Differente il discorso per quanto riguarda il cinema drammatico, la posizione dello spettatore è ben diversa, le sue attese sono più intellettuali che fisiche: vuole essere colpito, stupito, stravolto, ma sotto l’effetto più di una conflittualità ideale che da un’estasi tecnologica. L’identificazione spettatore-personaggio ricercata si muove su un terreno più quotidiano e realistico, l’ambiente sonoro deve quindi ricreare uno spazio, un luogo, un contesto. Per questo motivo nei trailer di film drammatici è presente, nella maggior parte dei casi, una componente sostanziosa di suoni ambientali – passi, animali, strade, voci, rumori – unita a strumentazioni, laddove presenti, variegate e, in genere, meno elettroniche. I dialoghi sono meno enunciativi e più narrativi e colloquiali dei trailer di fantascienza. Il centro si sposta dalle sensazioni dello spettatore, del caso precedente, all’emozionalità incarnata dei personaggi sullo schermo; si indugia sui volti, sulle caratterizzazioni, il tutto teso a rendere la vicinanza spettatore-spettacolo possibile e verosimile.
Prendiamo come esempio Land (2018) di Babak Jalali, in uscita proprio questa settimana. Ad un tappeto sonoro, anche qui tenuto, ma più discreto, si uniscono i suoni delle bici, del vento, del sorseggiare degli indiani dalle lattine di birra: un suono che connota l’intera vicenda. I dialoghi sono i veri protagonisti ed è solo a metà trailer che viene introdotta una vera componente musicale, che molte volte per i trailer drammatici corrisponde ad una canzone già nota o evocativa, in questo caso folk, suonata in acustico, con una chitarra ed un’armonica. Per Tramonto (2018) invece, ai suoni ambientali, fondamentali anche nel film, si sovrappongono solamente degli archi, che però si comportano diversamente che per Glass: per i quasi due minuti di trailer sono suonate solo tre note, lunghissime, un intervallo di terza minore ascendente e uno di seconda minore discente nel finale, che non suonano particolarmente “tesi”, ma danno quella sensazione di irresolutezza e mancanza di direzione che connotano la protagonista. Il sonoro ha qui quindi una funzione più descrittiva che puramente tensiva.

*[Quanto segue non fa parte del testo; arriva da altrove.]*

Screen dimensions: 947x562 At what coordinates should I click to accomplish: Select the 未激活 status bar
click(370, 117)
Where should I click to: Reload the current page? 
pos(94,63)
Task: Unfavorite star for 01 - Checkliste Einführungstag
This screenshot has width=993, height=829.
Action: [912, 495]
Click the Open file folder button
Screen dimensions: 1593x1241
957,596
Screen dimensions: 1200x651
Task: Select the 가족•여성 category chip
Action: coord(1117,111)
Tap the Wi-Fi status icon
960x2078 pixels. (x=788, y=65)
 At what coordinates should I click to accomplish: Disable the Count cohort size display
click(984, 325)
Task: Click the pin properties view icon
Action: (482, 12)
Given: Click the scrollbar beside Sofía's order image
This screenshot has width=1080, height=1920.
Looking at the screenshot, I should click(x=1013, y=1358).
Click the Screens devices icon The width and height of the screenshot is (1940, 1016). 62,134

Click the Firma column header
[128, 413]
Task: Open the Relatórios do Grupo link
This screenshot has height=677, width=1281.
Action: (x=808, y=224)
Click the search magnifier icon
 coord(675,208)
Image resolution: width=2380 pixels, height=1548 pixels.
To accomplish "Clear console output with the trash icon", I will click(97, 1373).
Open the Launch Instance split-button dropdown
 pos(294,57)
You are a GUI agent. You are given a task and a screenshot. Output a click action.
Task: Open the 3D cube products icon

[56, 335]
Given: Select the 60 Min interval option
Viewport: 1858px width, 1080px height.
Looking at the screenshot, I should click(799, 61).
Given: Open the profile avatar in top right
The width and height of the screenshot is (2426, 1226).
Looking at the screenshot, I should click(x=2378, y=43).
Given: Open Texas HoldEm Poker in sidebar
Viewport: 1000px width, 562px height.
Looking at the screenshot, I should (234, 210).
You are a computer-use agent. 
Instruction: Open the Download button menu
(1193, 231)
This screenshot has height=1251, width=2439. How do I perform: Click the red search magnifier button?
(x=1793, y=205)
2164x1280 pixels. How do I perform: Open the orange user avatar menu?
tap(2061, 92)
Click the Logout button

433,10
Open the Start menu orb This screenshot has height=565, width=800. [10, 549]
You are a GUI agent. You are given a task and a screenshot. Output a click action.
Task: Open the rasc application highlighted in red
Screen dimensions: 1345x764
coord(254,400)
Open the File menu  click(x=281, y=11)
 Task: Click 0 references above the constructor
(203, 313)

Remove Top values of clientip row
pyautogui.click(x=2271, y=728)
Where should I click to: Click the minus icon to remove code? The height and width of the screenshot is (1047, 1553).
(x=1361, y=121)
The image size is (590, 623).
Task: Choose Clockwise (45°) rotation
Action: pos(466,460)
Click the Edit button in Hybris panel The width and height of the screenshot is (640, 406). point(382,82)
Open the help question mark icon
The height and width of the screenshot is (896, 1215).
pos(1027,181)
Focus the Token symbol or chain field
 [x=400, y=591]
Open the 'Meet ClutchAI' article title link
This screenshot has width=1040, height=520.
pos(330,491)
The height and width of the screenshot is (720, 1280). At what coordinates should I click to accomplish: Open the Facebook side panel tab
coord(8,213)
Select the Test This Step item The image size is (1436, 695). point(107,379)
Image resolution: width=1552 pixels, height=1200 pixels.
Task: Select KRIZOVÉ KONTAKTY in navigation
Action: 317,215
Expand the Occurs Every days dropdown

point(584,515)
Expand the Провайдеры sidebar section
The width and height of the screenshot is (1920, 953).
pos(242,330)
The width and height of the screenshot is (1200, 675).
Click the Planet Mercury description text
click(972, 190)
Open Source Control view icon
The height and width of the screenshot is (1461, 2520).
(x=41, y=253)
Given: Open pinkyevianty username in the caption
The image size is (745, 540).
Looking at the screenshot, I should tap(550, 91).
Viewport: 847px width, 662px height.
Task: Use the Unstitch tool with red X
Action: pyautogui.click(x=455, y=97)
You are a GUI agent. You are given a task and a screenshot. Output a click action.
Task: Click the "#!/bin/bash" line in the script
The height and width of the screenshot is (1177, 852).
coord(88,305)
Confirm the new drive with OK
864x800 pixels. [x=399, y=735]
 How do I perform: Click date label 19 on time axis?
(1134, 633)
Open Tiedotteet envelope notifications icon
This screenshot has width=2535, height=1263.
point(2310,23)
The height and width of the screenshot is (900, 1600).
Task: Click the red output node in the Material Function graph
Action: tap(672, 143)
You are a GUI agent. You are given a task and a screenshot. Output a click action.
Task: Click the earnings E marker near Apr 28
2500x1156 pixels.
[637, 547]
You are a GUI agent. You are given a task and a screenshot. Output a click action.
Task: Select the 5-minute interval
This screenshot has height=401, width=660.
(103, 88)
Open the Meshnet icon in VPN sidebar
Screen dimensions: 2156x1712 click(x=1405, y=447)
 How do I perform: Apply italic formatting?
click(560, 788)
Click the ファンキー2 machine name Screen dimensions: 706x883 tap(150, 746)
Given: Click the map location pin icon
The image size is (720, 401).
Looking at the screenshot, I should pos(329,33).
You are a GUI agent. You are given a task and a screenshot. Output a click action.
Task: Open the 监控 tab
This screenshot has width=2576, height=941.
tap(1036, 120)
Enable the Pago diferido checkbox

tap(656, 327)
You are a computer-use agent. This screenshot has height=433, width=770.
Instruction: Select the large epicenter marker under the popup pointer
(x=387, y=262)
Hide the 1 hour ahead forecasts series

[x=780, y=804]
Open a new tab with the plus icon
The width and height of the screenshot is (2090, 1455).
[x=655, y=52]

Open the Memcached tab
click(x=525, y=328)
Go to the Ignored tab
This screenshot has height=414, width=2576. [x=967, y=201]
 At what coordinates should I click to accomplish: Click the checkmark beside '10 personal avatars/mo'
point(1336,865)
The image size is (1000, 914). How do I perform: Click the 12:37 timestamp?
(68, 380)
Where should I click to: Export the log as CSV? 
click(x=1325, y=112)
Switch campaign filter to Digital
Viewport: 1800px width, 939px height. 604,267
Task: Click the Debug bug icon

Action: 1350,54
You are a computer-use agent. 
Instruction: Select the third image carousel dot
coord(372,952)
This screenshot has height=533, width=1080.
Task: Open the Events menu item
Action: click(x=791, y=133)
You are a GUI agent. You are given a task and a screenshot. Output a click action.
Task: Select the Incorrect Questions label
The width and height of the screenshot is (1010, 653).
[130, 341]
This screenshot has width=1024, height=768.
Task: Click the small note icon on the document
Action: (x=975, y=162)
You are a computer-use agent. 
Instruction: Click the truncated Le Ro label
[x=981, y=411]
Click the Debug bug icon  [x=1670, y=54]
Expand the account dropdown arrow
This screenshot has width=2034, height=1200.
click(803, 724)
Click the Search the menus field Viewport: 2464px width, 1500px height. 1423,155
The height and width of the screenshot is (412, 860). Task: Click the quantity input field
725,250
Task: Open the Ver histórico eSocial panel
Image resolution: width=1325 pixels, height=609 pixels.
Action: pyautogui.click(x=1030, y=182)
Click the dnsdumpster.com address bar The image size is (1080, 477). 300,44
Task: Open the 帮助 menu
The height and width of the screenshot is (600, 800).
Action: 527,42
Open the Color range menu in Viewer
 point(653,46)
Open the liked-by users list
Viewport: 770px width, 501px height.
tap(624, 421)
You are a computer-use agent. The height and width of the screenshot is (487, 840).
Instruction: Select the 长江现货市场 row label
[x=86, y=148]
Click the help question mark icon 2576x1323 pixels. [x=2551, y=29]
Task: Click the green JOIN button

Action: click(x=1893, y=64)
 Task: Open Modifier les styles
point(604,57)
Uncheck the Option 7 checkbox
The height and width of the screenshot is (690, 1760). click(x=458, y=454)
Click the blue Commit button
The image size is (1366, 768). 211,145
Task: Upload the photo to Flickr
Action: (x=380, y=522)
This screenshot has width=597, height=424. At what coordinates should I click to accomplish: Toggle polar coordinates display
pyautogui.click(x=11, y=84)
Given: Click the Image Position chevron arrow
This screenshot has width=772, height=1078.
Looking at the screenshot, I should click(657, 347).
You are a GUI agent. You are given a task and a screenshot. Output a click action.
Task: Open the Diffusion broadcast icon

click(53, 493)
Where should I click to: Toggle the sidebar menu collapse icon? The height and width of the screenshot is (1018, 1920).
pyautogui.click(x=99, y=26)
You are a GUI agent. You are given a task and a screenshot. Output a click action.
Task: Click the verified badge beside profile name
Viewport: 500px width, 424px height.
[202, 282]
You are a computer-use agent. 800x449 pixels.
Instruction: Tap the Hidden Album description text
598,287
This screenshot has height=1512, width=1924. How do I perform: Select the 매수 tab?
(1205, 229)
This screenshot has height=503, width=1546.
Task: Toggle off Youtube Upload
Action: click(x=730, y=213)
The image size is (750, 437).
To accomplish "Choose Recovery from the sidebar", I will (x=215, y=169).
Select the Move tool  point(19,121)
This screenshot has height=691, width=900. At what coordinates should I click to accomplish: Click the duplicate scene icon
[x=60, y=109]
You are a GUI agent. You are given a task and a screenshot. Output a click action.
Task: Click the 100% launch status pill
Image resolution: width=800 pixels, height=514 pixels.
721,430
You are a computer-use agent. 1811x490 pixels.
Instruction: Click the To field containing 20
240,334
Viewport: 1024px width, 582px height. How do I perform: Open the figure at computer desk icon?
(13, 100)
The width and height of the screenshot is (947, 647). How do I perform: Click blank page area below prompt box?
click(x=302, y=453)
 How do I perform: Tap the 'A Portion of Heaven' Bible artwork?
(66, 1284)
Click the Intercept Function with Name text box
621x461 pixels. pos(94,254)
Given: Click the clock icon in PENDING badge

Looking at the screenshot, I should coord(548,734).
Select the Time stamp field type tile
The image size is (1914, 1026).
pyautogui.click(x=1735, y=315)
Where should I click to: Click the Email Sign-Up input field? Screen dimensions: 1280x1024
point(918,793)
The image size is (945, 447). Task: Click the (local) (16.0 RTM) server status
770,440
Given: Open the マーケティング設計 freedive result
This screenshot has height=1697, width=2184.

Ultimo caso, la commedia. L’attrazione qui sta tutta nella giovialità, nell’assurdo, nel ribaltamento di figure sociali arcinote. Qui la componente sonora è molto meno simbolica e funzionale, ha lo stesso ruolo e le stesse caratteristiche formali e timbriche della muzak. La library music spadroneggia: motivi di facile ascolto, sonorità rassicuranti, senza ricerche strumentali, quasi esclusivamente in modo maggiore, con ritmiche sostenute e ballabili. Spesso vengono utilizzati più temi musicali, uno per ciascuna sequenza, con cui si vuole dare senso di euforia e di leggerezza, minimizzando allo stesso tempo l’attesa, la pausa e dichiarando impossibile la noia. Esempio, anche qui senza andare lontano: 10 giorni senza mamma (2019) di Alessandro Genovesi. I temi alternati sono ora disneyani, ora latin, ora teen-pop. Sono assenti suoni ambientali, la commedia del resto è il regno della chiarezza, del calcolo, del tempismo e tutto è sussidiario alla voce e al gesto. Se la musica si ferma è solo per sottolineare una posa o una battuta, prima di ripartire con carica ancora maggiore. Le voci sono vivaci, sovrapposte, esasperate, frenetiche, visitano più registri tanto da divenire parossistiche e addirittura, sul finale, la voce del protagonista è deformata da una protesi dentale che lo rende, secondo il principio comico, inadatto e fuori posto. È l’anticipo di una gag sonora, come raramente se ne vedono.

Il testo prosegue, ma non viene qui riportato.